Alternatively, use the Columns tab Sort option at the bottom.

Find Duplicate Individuals (All Relations)

Posted: 02 Dec 2012 17:20
by tatewise
Would any of you like to try the Assess Plugins V1.0 via the WiP page.

This Plugin has two phases.
The first phase loops through each Individual Record and performs a variety of FH API interface functions (all read only) but does very little else.
The second phase loops through a variety of LUA local script statements with no FH API at all.
The run-time of the two phases is reported at the end.
The phases take about 2 secs each for 2000 Individuals and 1000000 loops on my Windows 7 Home Premium SP1 64-bit PC with Pentium Dual-Core 2.6 GHz CPU and 3 GB RAM.

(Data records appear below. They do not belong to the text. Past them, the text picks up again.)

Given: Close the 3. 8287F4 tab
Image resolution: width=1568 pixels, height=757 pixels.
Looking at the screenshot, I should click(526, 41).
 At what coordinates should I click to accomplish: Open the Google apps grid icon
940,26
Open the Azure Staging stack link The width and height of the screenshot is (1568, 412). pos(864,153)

Find Duplicate Individuals (All Relations)

Posted: 02 Dec 2012 18:41
by BillH
Mike,

Here are my results for the Assess Plugins plugin:

Image

Bill

Find Duplicate Individuals (All Relations)

Posted: 02 Dec 2012 19:46
by gerrynuk
tatewise said:
The age statistics are all under Age@ so as the Help & Advice mentions they are derived from the AgeAt() function and do NOT exist as Fact Date fields.
.....
Thanks, Mike. That showed up the problems nicely.

Find Duplicate Individuals (All Relations)

Posted: 02 Dec 2012 19:51
by gerrynuk
Mike,

Here are the results for my setup (Win XP running under Parallels on an iMac):

Image

Find Duplicate Individuals (All Relations)

Posted: 03 Dec 2012 09:25
by johnmorrisoniom
Hi Mike.
An Odd result on my XP SP3 2.4g Quad Core.

Image

The data file has 33018 Individuals and 9040 families

Find Duplicate Individuals (All Relations)

Posted: 03 Dec 2012 09:57
by johnmorrisoniom
You can't post an image on an edit. So this is an edit to my previous post.

I have Found the problem.
Because the plugin window keeps grabbing the focus, I had managed to cancel the run unintentionally.

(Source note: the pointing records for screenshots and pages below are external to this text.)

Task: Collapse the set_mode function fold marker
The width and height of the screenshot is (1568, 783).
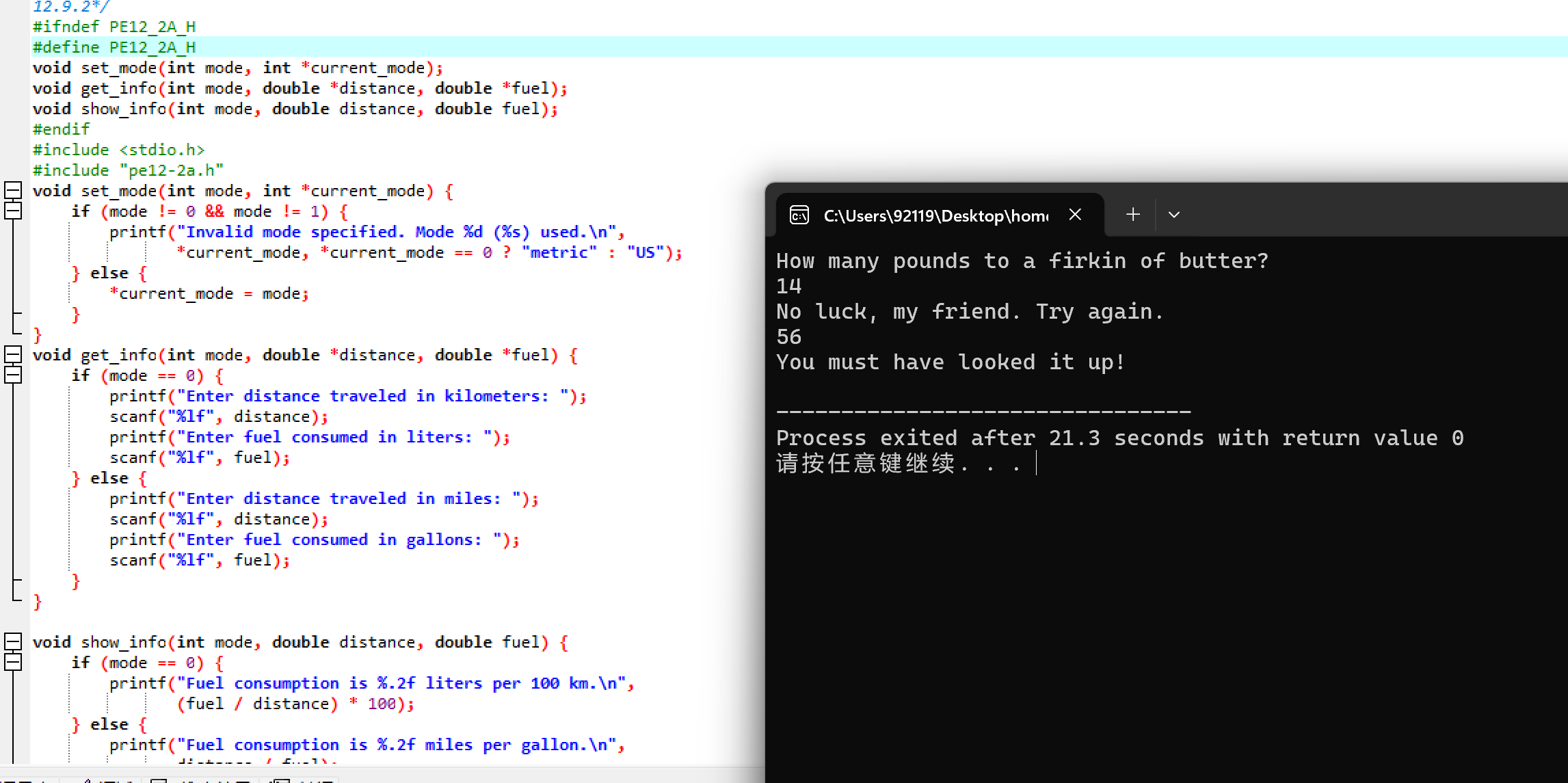Action: click(13, 191)
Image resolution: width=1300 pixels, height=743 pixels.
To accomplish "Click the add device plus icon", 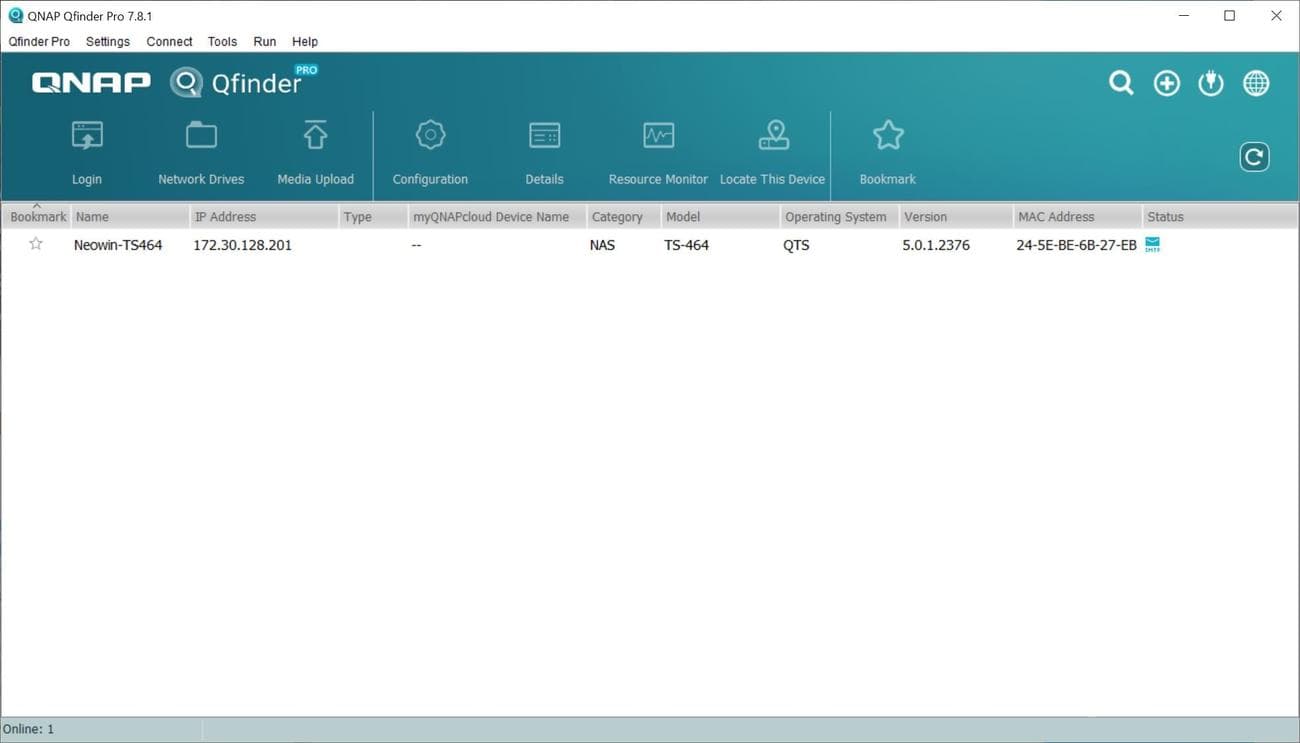I will (x=1166, y=83).
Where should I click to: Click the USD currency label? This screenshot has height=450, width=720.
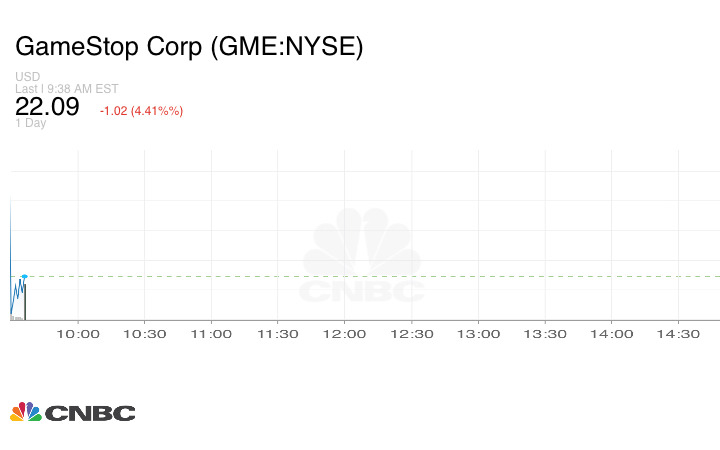(27, 77)
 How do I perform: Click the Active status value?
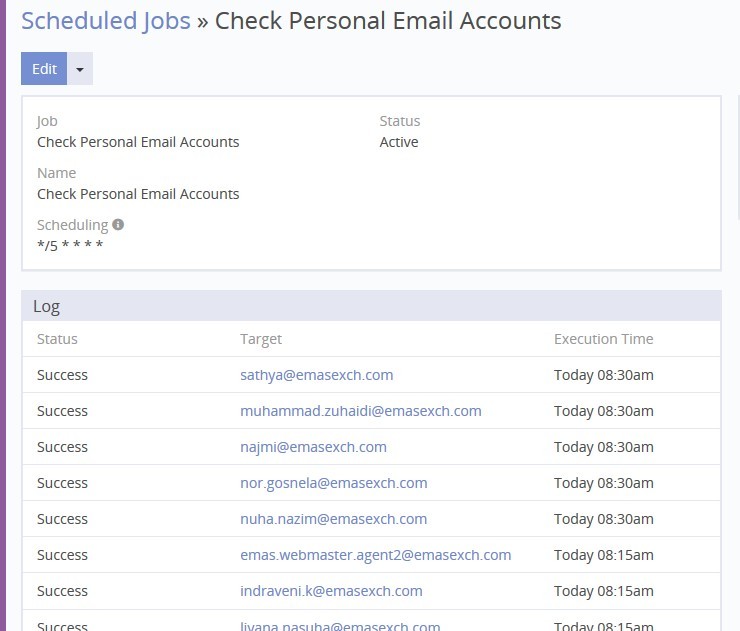[399, 142]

The correct result should have been:

Image

Find Duplicate Individuals (All Relations)

Posted: 03 Dec 2012 12:10
by tatewise
Gerry & John ~ Your assessments are remarkably similar, given that the results are rounded down to the nearest second.
The ratio between FH API and LUA Script is approaching 10 to 1 on both PC.

Whereas, Bill & my results have a ratio much nearer 1 to 1.

John's 2.4 GHz Quad-Core CPU is very similar to my 2.6 GHz Dual-Core CPU, yet the FH API time per 1,000 Individuals is about 10 times mine (& Bill's).

How much RAM do you each have on your PC?

Or maybe it is a Windows XP versus Windows 7 characteristic?